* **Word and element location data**
** Begin **

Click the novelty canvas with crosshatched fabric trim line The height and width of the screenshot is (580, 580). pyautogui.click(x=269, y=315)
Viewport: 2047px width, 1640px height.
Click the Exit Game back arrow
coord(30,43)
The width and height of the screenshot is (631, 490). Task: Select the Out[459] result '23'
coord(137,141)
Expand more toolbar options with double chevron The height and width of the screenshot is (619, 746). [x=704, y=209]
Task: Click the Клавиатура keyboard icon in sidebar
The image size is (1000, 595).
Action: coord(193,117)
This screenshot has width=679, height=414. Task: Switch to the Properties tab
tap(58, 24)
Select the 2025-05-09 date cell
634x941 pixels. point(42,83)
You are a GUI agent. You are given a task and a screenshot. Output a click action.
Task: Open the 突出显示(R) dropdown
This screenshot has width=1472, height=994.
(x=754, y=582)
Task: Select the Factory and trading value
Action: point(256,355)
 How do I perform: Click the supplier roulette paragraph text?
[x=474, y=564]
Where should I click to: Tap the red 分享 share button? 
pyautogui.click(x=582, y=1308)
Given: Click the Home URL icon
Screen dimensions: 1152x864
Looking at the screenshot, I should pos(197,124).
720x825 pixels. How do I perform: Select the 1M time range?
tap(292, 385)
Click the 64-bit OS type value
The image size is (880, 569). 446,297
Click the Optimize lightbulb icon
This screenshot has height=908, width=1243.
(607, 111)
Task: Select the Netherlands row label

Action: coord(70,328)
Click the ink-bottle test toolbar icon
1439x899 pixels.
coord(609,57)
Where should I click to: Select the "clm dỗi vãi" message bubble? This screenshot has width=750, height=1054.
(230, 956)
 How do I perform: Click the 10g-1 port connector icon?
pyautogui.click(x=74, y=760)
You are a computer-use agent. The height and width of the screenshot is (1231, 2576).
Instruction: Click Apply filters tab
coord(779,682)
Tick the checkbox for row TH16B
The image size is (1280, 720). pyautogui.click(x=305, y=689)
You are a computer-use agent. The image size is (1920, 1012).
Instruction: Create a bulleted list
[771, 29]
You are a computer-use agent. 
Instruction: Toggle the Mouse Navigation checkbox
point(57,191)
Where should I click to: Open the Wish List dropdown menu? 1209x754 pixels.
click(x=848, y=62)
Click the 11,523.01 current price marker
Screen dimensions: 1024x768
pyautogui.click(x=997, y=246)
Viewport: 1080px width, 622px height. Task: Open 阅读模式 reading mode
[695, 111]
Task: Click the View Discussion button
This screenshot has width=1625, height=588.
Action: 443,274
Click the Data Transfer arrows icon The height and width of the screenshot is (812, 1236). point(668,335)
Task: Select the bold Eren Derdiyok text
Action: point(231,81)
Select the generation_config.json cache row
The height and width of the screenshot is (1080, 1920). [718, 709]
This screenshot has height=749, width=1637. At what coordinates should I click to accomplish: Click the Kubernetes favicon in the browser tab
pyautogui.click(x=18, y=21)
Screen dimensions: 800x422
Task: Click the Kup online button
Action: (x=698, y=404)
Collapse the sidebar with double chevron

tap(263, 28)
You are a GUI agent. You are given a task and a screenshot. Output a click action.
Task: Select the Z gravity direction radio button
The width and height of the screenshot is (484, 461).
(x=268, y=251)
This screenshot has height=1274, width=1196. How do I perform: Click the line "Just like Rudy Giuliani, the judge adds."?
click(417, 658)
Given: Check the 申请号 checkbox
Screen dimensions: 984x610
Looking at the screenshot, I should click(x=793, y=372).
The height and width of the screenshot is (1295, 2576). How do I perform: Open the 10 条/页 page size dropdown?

** End **

* **Job**
Lay out every line of the material above as a Markdown table with the columns "No." and "Line," numbering the rows in order and leaving out blank lines.

* **Response below**
| No. | Line |
|---|---|
| 1 | Click the novelty canvas with crosshatched fabric trim line The height and width of the screenshot is (580, 580). pyautogui.click(x=269, y=315) |
| 2 | Viewport: 2047px width, 1640px height. |
| 3 | Click the Exit Game back arrow |
| 4 | coord(30,43) |
| 5 | The width and height of the screenshot is (631, 490). Task: Select the Out[459] result '23' |
| 6 | coord(137,141) |
| 7 | Expand more toolbar options with double chevron The height and width of the screenshot is (619, 746). [x=704, y=209] |
| 8 | Task: Click the Клавиатура keyboard icon in sidebar |
| 9 | The image size is (1000, 595). |
| 10 | Action: coord(193,117) |
| 11 | This screenshot has width=679, height=414. Task: Switch to the Properties tab |
| 12 | tap(58, 24) |
| 13 | Select the 2025-05-09 date cell |
| 14 | 634x941 pixels. point(42,83) |
| 15 | You are a GUI agent. You are given a task and a screenshot. Output a click action. |
| 16 | Task: Open the 突出显示(R) dropdown |
| 17 | This screenshot has width=1472, height=994. |
| 18 | (x=754, y=582) |
| 19 | Task: Select the Factory and trading value |
| 20 | Action: point(256,355) |
| 21 |  How do I perform: Click the supplier roulette paragraph text? |
| 22 | [x=474, y=564] |
| 23 | Where should I click to: Tap the red 分享 share button?  |
| 24 | pyautogui.click(x=582, y=1308) |
| 25 | Given: Click the Home URL icon |
| 26 | Screen dimensions: 1152x864 |
| 27 | Looking at the screenshot, I should pos(197,124). |
| 28 | 720x825 pixels. How do I perform: Select the 1M time range? |
| 29 | tap(292, 385) |
| 30 | Click the 64-bit OS type value |
| 31 | The image size is (880, 569). 446,297 |
| 32 | Click the Optimize lightbulb icon |
| 33 | This screenshot has height=908, width=1243. |
| 34 | (607, 111) |
| 35 | Task: Select the Netherlands row label |
| 36 | Action: coord(70,328) |
| 37 | Click the ink-bottle test toolbar icon |
| 38 | 1439x899 pixels. |
| 39 | coord(609,57) |
| 40 | Where should I click to: Select the "clm dỗi vãi" message bubble? This screenshot has width=750, height=1054. |
| 41 | (230, 956) |
| 42 |  How do I perform: Click the 10g-1 port connector icon? |
| 43 | pyautogui.click(x=74, y=760) |
| 44 | You are a computer-use agent. The height and width of the screenshot is (1231, 2576). |
| 45 | Instruction: Click Apply filters tab |
| 46 | coord(779,682) |
| 47 | Tick the checkbox for row TH16B |
| 48 | The image size is (1280, 720). pyautogui.click(x=305, y=689) |
| 49 | You are a computer-use agent. The image size is (1920, 1012). |
| 50 | Instruction: Create a bulleted list |
| 51 | [771, 29] |
| 52 | You are a computer-use agent.  |
| 53 | Instruction: Toggle the Mouse Navigation checkbox |
| 54 | point(57,191) |
| 55 | Where should I click to: Open the Wish List dropdown menu? 1209x754 pixels. |
| 56 | click(x=848, y=62) |
| 57 | Click the 11,523.01 current price marker |
| 58 | Screen dimensions: 1024x768 |
| 59 | pyautogui.click(x=997, y=246) |
| 60 | Viewport: 1080px width, 622px height. Task: Open 阅读模式 reading mode |
| 61 | [695, 111] |
| 62 | Task: Click the View Discussion button |
| 63 | This screenshot has width=1625, height=588. |
| 64 | Action: 443,274 |
| 65 | Click the Data Transfer arrows icon The height and width of the screenshot is (812, 1236). point(668,335) |
| 66 | Task: Select the bold Eren Derdiyok text |
| 67 | Action: point(231,81) |
| 68 | Select the generation_config.json cache row |
| 69 | The height and width of the screenshot is (1080, 1920). [718, 709] |
| 70 | This screenshot has height=749, width=1637. At what coordinates should I click to accomplish: Click the Kubernetes favicon in the browser tab |
| 71 | pyautogui.click(x=18, y=21) |
| 72 | Screen dimensions: 800x422 |
| 73 | Task: Click the Kup online button |
| 74 | Action: (x=698, y=404) |
| 75 | Collapse the sidebar with double chevron |
| 76 | tap(263, 28) |
| 77 | You are a GUI agent. You are given a task and a screenshot. Output a click action. |
| 78 | Task: Select the Z gravity direction radio button |
| 79 | The width and height of the screenshot is (484, 461). |
| 80 | (x=268, y=251) |
| 81 | This screenshot has height=1274, width=1196. How do I perform: Click the line "Just like Rudy Giuliani, the judge adds."? |
| 82 | click(417, 658) |
| 83 | Given: Check the 申请号 checkbox |
| 84 | Screen dimensions: 984x610 |
| 85 | Looking at the screenshot, I should click(x=793, y=372). |
| 86 | The height and width of the screenshot is (1295, 2576). How do I perform: Open the 10 条/页 page size dropdown? |